Problems and tasks:
a – Rewrite the text on snipers starting with "The Russian snipers" and going on through "the work well-organized.", swapping in "persistence" wherever "patience" appears.
b – Copy out only the lines of the listing starting with the line with "This screenshot has height=819, width=1456." and going on through the line with "point(324,101)".

When operating from a dugout, the sniper aims sideways from the ordinary fire directions, probably to deceive the enemy or to provide cover for himself. In one instance snipers seem to have been posted in the background of the dugout or covered position firing through the openings of the front wall. This seems to be borne out by the fact that sometimes no sound of explosion was perceptible.

When posted in a trench the sniper observes through a very small, hard-to-find, fire-slit in the parapet. Once in a while they have been seen posted in front of or behind the trench, even on top of the roofs of dugouts probably to secure a sufficient field of fire in low terrain. On moonlit nights snipers have been observed in no man's land. Flares were then fired to illuminate the targets.

Houses and rubble furnish snipers with excellent hiding places, hatch opening in attics and cellars being used as fire apertures. Also by removing some bricks, slits for observation and firing have been created. Snipers have also hidden themselves in lumber-stacks and wood-piles. During the summer several snipers were shot out of trees. In winter, however, trees have been avoided by them.

The Russian snipers seem to execute their tasks with extraordinary patience and tenacity and seem to have excellent material at their disposal. This can be concluded from the fact that they were able to discern even the least movement at great distances and that they concentrated their efforts only upon well-selected, sure and visible targets. Generally speaking, they were interested only in sure targets. Also the cooperation between several snipers seems to be smooth and the allocation of the different phases of the work well-organized.

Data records
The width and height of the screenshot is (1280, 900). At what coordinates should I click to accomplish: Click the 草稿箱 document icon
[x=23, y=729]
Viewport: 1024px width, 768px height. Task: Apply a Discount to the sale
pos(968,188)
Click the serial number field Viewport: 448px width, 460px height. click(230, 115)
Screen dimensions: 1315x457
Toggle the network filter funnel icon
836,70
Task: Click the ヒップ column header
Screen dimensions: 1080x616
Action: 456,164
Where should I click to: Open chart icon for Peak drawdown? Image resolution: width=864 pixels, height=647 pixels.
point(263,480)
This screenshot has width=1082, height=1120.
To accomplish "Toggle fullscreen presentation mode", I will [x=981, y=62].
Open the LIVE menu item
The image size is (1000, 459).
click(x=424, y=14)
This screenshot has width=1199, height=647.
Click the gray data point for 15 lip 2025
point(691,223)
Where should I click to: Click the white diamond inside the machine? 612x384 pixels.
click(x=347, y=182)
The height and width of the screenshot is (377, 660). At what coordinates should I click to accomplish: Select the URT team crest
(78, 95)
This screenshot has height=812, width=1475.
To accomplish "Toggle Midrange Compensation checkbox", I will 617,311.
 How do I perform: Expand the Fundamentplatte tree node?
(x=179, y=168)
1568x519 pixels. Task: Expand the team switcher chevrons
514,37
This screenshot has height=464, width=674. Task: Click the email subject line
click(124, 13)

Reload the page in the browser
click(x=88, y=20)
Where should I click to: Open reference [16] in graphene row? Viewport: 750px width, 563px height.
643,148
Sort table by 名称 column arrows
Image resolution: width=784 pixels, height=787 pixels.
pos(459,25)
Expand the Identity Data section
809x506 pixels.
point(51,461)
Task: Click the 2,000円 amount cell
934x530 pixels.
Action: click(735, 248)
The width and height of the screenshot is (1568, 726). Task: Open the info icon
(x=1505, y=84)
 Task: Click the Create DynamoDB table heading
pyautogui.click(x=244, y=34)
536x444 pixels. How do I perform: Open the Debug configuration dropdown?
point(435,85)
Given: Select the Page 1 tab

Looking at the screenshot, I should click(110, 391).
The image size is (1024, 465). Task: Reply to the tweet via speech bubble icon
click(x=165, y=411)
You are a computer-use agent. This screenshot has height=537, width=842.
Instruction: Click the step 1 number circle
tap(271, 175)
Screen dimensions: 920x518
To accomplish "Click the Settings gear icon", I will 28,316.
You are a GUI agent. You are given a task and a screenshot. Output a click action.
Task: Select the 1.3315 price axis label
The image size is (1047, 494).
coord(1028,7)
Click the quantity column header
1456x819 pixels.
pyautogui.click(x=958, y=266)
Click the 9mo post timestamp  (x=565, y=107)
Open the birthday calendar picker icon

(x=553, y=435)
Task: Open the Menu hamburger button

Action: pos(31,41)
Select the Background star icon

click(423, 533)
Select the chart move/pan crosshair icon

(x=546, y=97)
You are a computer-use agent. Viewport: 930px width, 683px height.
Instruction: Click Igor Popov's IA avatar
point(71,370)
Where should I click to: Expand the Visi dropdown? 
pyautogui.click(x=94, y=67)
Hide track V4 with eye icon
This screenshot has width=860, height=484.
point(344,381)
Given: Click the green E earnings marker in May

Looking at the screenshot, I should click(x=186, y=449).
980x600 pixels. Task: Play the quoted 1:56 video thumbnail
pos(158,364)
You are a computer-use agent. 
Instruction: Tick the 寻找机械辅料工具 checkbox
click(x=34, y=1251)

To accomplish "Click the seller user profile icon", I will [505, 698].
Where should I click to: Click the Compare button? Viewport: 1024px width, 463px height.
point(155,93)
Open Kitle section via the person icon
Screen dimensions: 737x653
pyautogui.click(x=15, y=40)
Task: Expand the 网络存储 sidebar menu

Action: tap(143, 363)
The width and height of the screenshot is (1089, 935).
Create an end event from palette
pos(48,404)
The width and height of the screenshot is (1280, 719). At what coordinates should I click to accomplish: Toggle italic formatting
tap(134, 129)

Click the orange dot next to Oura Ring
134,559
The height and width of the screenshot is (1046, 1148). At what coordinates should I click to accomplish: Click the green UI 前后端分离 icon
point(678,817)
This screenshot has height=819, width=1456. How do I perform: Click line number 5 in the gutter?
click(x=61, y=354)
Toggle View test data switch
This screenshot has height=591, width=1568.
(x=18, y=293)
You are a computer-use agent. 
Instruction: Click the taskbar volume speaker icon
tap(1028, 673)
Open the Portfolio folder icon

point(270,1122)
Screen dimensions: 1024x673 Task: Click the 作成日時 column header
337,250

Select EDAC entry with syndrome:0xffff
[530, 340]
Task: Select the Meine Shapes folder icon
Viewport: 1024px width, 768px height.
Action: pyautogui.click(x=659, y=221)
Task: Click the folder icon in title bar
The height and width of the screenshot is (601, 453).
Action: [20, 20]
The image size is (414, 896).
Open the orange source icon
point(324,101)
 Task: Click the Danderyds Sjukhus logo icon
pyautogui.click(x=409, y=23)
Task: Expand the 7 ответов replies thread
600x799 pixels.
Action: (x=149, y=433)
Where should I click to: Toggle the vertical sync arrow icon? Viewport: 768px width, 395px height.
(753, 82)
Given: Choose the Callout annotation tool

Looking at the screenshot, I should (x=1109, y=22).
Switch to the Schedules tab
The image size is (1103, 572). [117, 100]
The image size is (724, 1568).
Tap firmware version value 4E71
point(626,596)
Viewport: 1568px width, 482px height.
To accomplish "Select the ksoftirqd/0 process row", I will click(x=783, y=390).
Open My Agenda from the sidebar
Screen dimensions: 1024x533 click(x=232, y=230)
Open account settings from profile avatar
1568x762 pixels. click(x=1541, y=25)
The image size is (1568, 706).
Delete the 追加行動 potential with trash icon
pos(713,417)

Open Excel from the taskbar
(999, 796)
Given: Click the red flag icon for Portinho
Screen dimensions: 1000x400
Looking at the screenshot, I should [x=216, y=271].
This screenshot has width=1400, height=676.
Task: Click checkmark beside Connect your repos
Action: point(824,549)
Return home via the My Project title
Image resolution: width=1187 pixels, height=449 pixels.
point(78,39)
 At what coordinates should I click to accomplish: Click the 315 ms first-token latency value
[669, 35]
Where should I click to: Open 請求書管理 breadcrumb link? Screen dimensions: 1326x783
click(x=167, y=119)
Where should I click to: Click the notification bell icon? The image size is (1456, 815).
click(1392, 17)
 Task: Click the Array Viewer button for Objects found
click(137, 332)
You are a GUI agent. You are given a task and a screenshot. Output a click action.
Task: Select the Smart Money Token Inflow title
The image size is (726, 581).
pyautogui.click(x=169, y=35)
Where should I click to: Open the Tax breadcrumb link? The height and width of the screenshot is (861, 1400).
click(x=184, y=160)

Expected results:
a –
The Russian snipers seem to execute their tasks with extraordinary persistence and tenacity and seem to have excellent material at their disposal. This can be concluded from the fact that they were able to discern even the least movement at great distances and that they concentrated their efforts only upon well-selected, sure and visible targets. Generally speaking, they were interested only in sure targets. Also the cooperation between several snipers seems to be smooth and the allocation of the different phases of the work well-organized.

b –
This screenshot has height=819, width=1456. How do I perform: Click line number 5 in the gutter?
click(x=61, y=354)
Toggle View test data switch
This screenshot has height=591, width=1568.
(x=18, y=293)
You are a computer-use agent. 
Instruction: Click the taskbar volume speaker icon
tap(1028, 673)
Open the Portfolio folder icon

point(270,1122)
Screen dimensions: 1024x673 Task: Click the 作成日時 column header
337,250

Select EDAC entry with syndrome:0xffff
[530, 340]
Task: Select the Meine Shapes folder icon
Viewport: 1024px width, 768px height.
Action: pyautogui.click(x=659, y=221)
Task: Click the folder icon in title bar
The height and width of the screenshot is (601, 453).
Action: [20, 20]
The image size is (414, 896).
Open the orange source icon
point(324,101)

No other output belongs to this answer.